Facebook CEO Zuckerberg announces he won’t donate funds to meddle in future elections

Facebook founder and CEO Mark Zuckerberg, along with his wife Priscilla Chan, donated more than $400 million to certain nonprofit organizations in 2020 that were distributed as grants to various elections offices around the nation in 2020.

That won’t be happening again ahead of the 2022 elections, however, as Zuckerberg received intense backlash following the 2020 donations and accusations that his money was used predominately to help Democrats win the elections, The Washington Times reported.

Following a recent announcement that the 2020 donations were a one-time deal, a spokesman for Zuckerberg and Chan, Brian Baker, told The Times, “They are not donating for something like this, ever again.”

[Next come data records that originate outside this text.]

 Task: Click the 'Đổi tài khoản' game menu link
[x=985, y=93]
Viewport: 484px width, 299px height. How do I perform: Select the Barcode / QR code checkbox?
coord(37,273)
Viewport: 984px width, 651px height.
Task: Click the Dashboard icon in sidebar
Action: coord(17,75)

“They have no plans to repeat that donation”

The Associated Press reported Tuesday on the announcement that Zuckerberg and his wife wouldn’t be making similar donations to a nonprofit organization that is purportedly nonpartisan and simply aims to help local jurisdictions conduct elections.

“As Mark and Priscilla made clear previously, their election infrastructure donation to help ensure that Americans could vote during the height of the pandemic was a one-time donation given the unprecedented nature of the crisis,” spokesman Ben LaBolt said in a statement. “They have no plans to repeat that donation.”

The bulk of the 2020 donations, about $350 million, had gone to an organization called the Center for Technology and Civic Life, which further distributed those funds via grants to local offices, most of which were Democrat-run.

That organization has now rebranded itself as the U.S. Alliance for Election Excellence and has launched a new five-year, $80 million initiative to create a network that local elections officials can tap into for aid to improve election processes and technology.

Donations primarily benefited Democrat-run jurisdictions

According to The Times, research and studies have shown that the vast majority of the funds donated to CTCL, as well as nearly $70 million to another nonprofit known as the Center for Election Innovation and Research, ended up being distributed to predominately Democratic jurisdictions. Both of those groups were founded and primarily staffed by Democratic operatives.

Ostensibly earmarked to deal with the COVID-19 pandemic, very little of the funds went toward that, with the vast majority instead being spent on things like “get-out-the-vote efforts and to encourage mail-in and early voting,” again, predominately in Democratic areas.

Fox News contributor Mollie Hemingway, who wrote a book on how the 2020 election was “Rigged,” said of the announcement that “while it’s good news that Zuckerberg won’t meddle in this year’s elections, he’s not the only left-wing tech oligarch who can finance these left-wing groups.”

“The left-wing Center for Technology and Civic Life, run by Obama political veterans, has already admitted it plans to continue its takeover of government election offices in swing states using the same grant model it deployed with Zuckerberg funding in 2020,” Hemingway continued. “These grants enabled these left-wing activists to essentially run the entire Democrat Get-Out-The-Vote operation from inside the government. States that care about election integrity need to protect their systems from control by the world’s wealthiest and most powerful individuals.”

To that point, the AP, Fox News, and The Washington Times all noted that at least eight states run by Republicans have already passed laws or implemented policies banning private donations to election offices, and that number is likely to grow going forward.